In 1325, the great Arab traveler Ibn Battutah set out from his native Tangier in North Africa on pilgrimage to Mecca. By the time he returned nearly thirty years later, he had seen most of the known world, covering three times the distance allegedly traveled by the great Venetian explorer Marco Polo—some 75,000 miles in all.

Captivated by Ibn Battutah’s account of his journey, the Arabic scholar and award-winning travel writer Tim Mackintosh-Smith set out to follow in the peripatetic Moroccan’s footsteps. Traversing Egyptian deserts and remote islands in the Arabian Sea, visiting castles in Syria and innumerable souks in medieval Islam’s great cities, Mackintosh-Smith sought clues to Ibn Battutah’s life and times, encountering the ghost of “IB” in everything from place names (in Tangier alone, a hotel, street, airport, and ferry bear IB’s name), to dietary staples to an Arabic online dating service— and introducing us to a world of unimaginable wonders.
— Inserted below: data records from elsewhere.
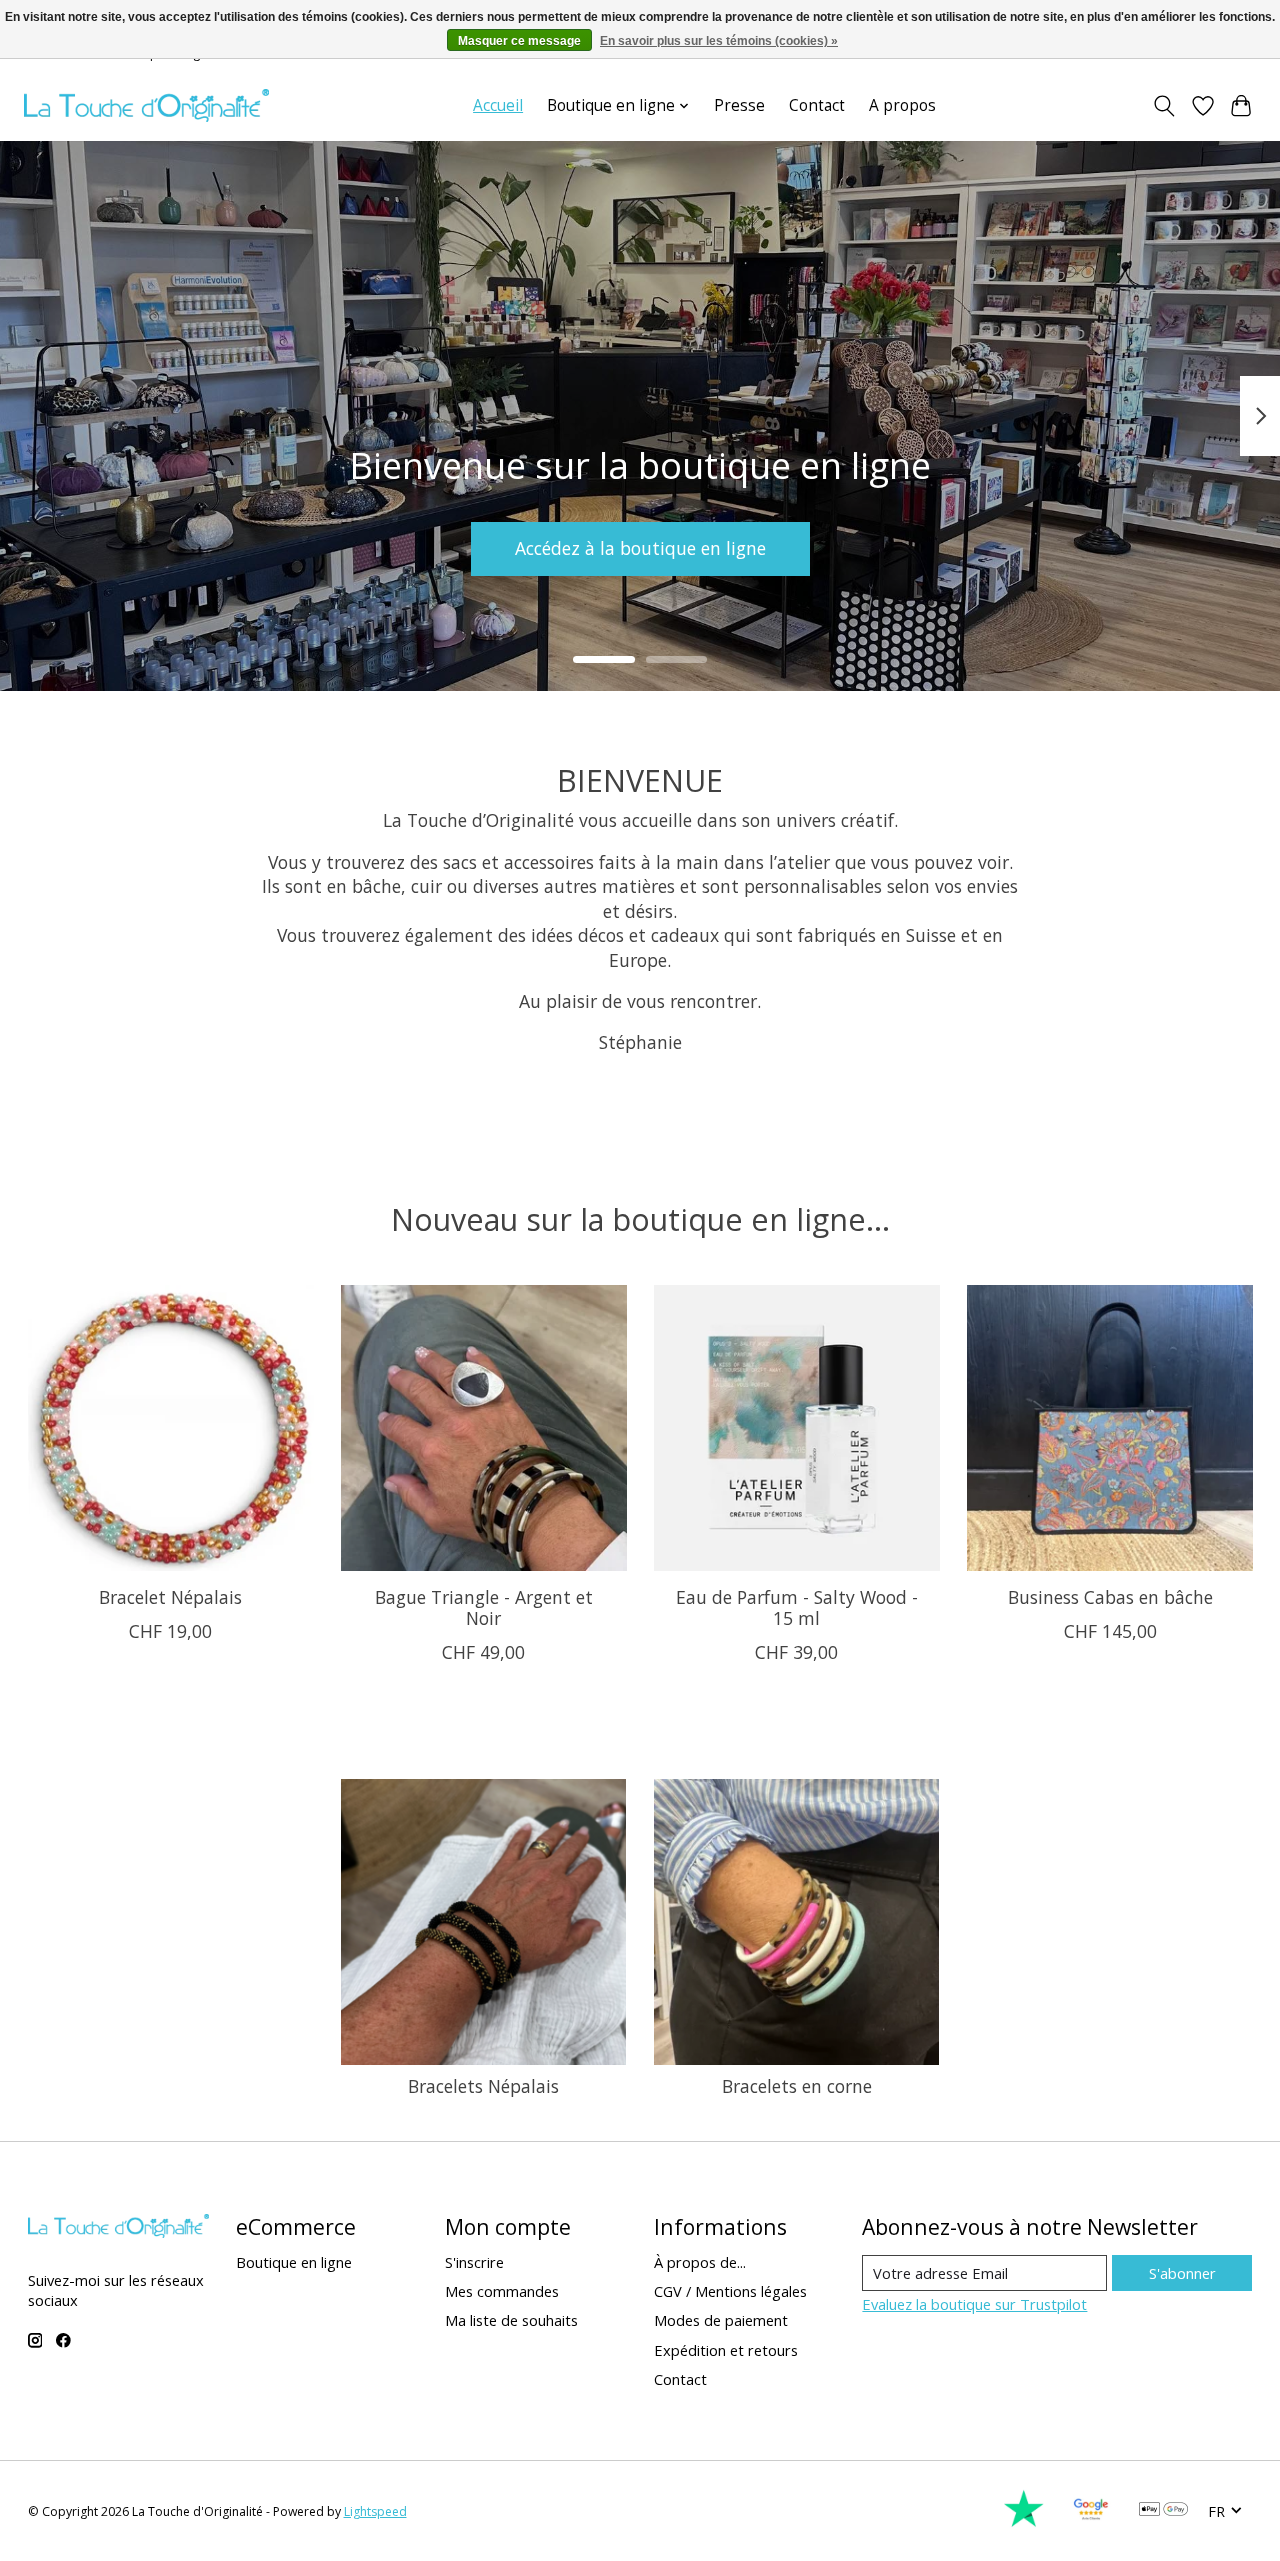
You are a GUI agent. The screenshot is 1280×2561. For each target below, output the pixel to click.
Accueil (498, 105)
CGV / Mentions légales (730, 2291)
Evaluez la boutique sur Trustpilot (974, 2304)
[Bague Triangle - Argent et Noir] (484, 1428)
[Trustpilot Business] (1024, 2522)
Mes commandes (502, 2291)
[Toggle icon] (1163, 106)
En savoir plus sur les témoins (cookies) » (719, 41)
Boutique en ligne (294, 2262)
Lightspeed (375, 2511)
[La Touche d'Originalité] (146, 105)
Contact (817, 105)
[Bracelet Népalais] (171, 1428)
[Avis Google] (1091, 2522)
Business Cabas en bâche (1109, 1597)
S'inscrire (474, 2262)
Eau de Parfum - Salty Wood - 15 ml (796, 1607)
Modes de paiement (721, 2320)
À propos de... (700, 2262)
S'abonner (1182, 2273)
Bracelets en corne (797, 2086)
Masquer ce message (519, 41)
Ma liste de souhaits (511, 2320)
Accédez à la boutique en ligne (640, 548)
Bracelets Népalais (483, 2086)
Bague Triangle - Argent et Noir (483, 1607)
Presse (739, 105)
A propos (902, 105)
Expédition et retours (726, 2350)
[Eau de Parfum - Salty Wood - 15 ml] (797, 1428)
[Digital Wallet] (1163, 2511)
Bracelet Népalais (170, 1597)
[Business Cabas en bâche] (1110, 1428)
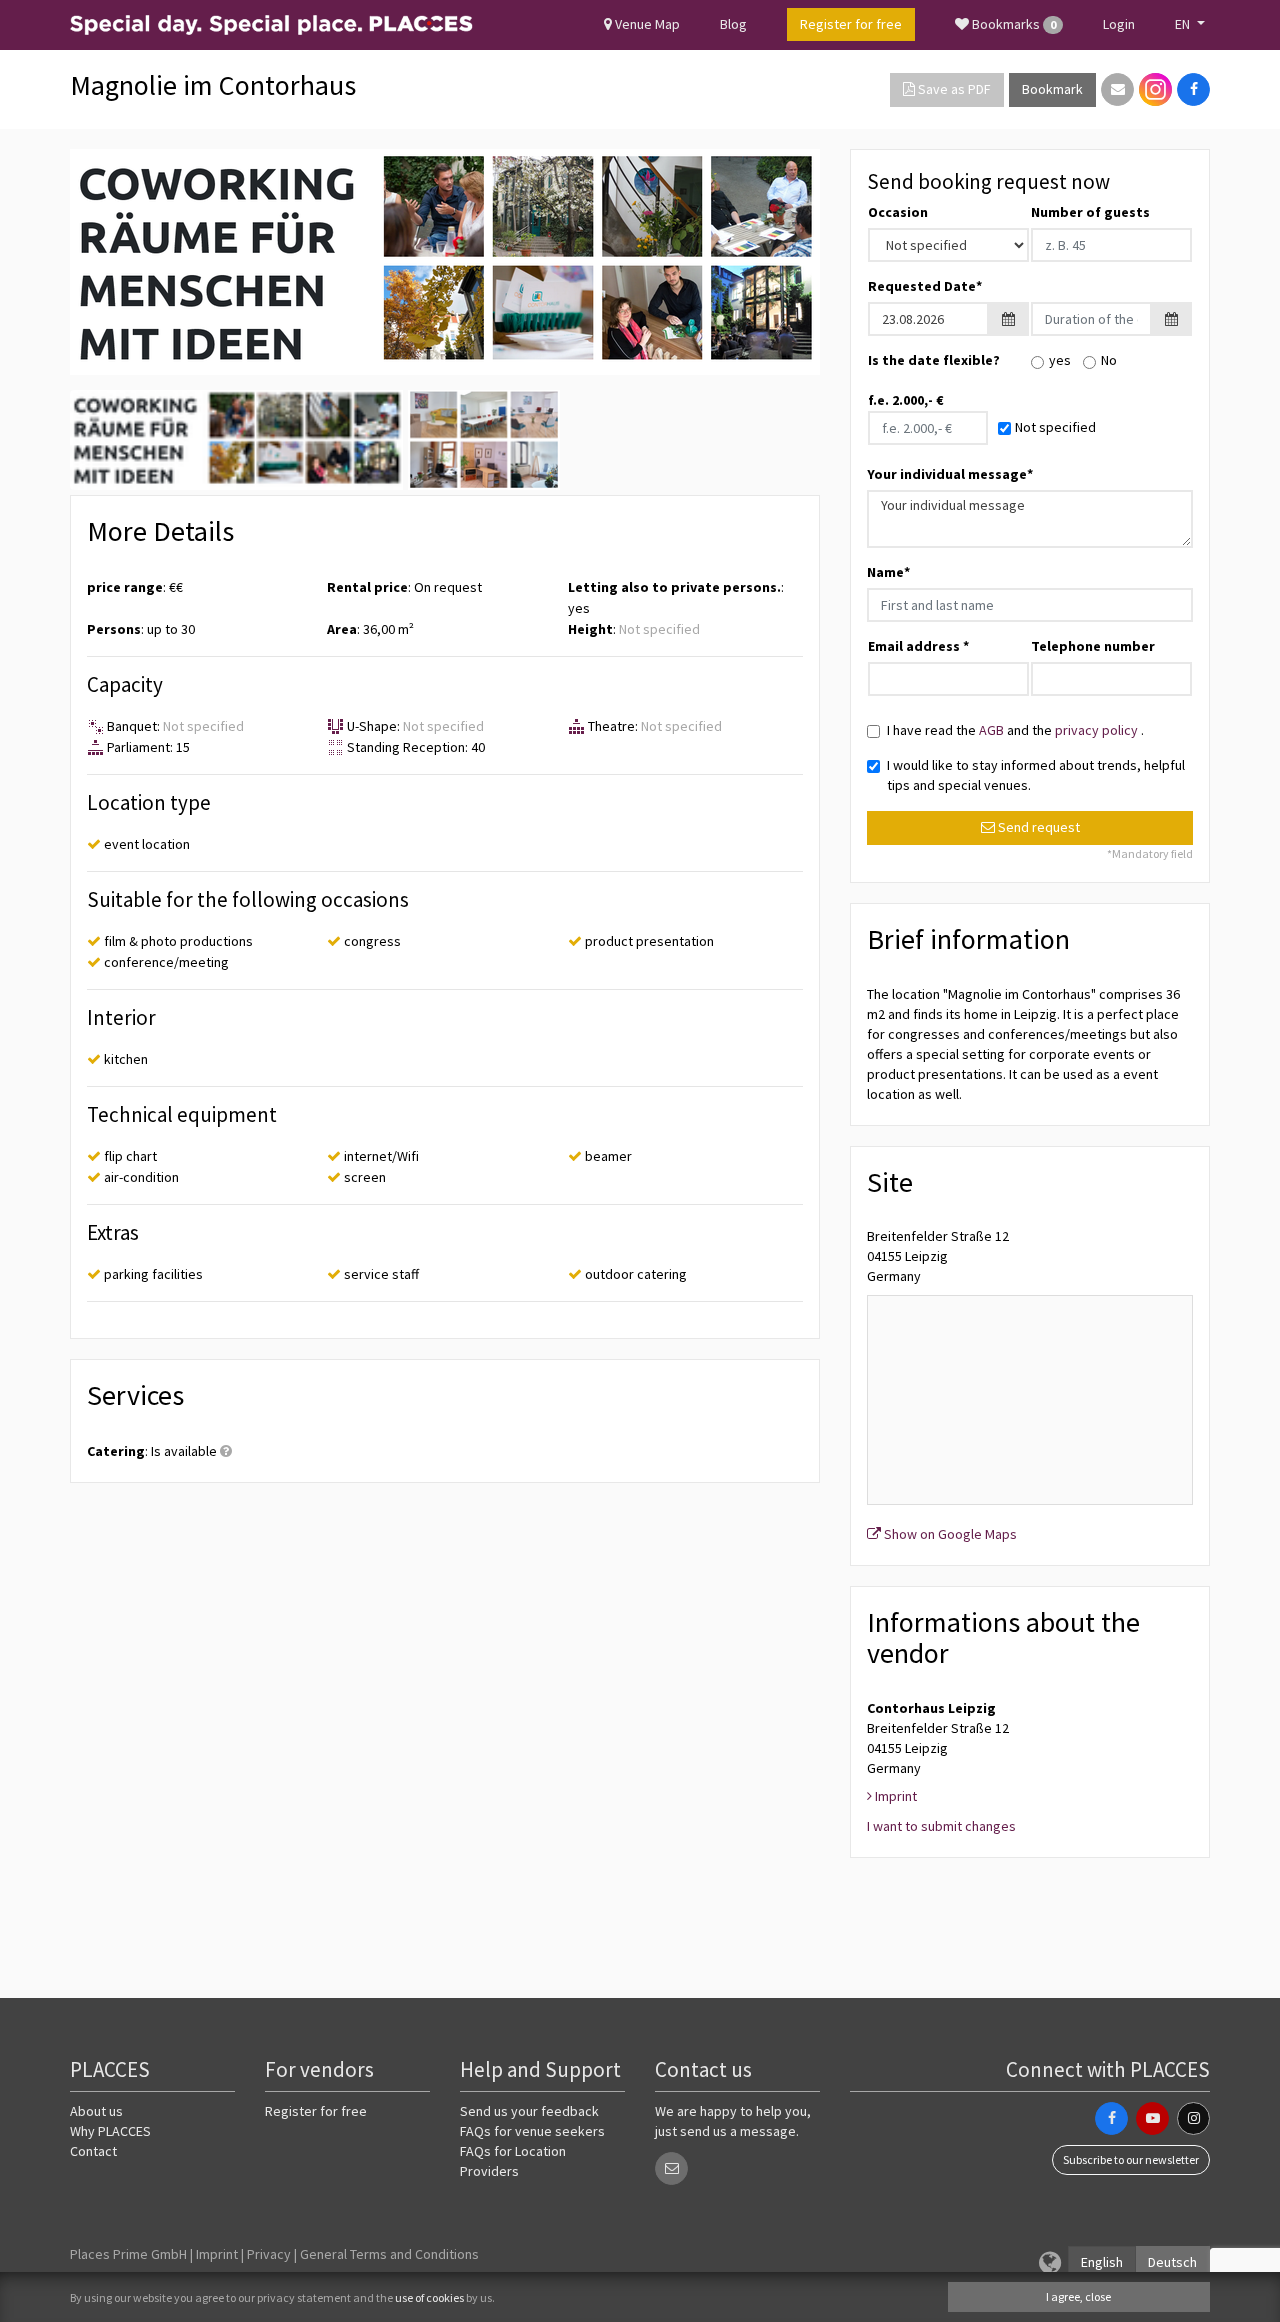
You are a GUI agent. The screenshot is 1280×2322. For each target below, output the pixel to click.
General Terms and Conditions (389, 2254)
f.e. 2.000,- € (906, 400)
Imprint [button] (894, 1796)
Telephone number (1093, 646)
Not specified (1055, 427)
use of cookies (429, 2297)
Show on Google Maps (949, 1534)
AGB (993, 730)
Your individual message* (950, 474)
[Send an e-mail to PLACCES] (671, 2168)
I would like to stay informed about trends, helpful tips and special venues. (1036, 775)
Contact (93, 2151)
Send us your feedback (529, 2111)
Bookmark (1052, 89)
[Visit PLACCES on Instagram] (1155, 89)
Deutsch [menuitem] (1172, 2262)
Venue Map (646, 24)
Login (1119, 24)
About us (96, 2111)
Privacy (269, 2254)
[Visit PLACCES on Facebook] (1111, 2118)
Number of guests (1090, 212)
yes (1060, 360)
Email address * (918, 646)
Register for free (316, 2111)
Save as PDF (953, 89)
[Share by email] (1117, 89)
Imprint (217, 2254)
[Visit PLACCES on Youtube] (1152, 2118)
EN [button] (1184, 24)
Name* (888, 572)
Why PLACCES (110, 2131)
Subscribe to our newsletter (1131, 2159)
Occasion (898, 212)
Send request (1037, 827)
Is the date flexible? (934, 360)
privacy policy (1098, 730)
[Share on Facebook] (1193, 89)
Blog (733, 24)
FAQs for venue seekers (532, 2131)
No (1109, 360)
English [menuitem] (1102, 2262)
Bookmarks (1012, 24)
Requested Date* (925, 286)
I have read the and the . (1015, 730)
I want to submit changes (941, 1826)
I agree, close (1078, 2296)
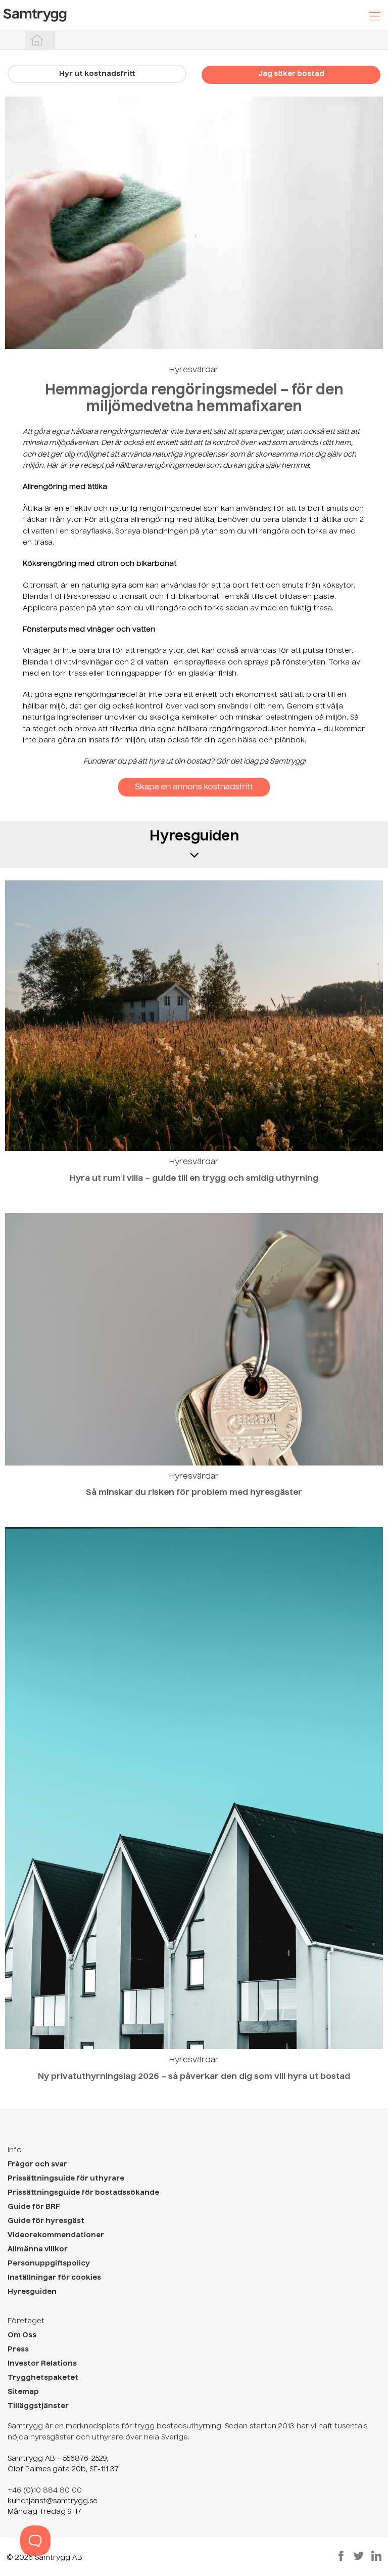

By necessity, Mackintosh-Smith’s journey may have cut some corners (“I only wish I had the odd thirty years to spare, and Ibn Battutah’s enviable knack of extracting large amounts of cash, robes and slaves from compliant rulers.”) But in this wry, evocative, and uniquely engaging travelogue, he spares no effort in giving readers an unforgettable glimpse into both the present-day and fourteenth-century Islamic worlds.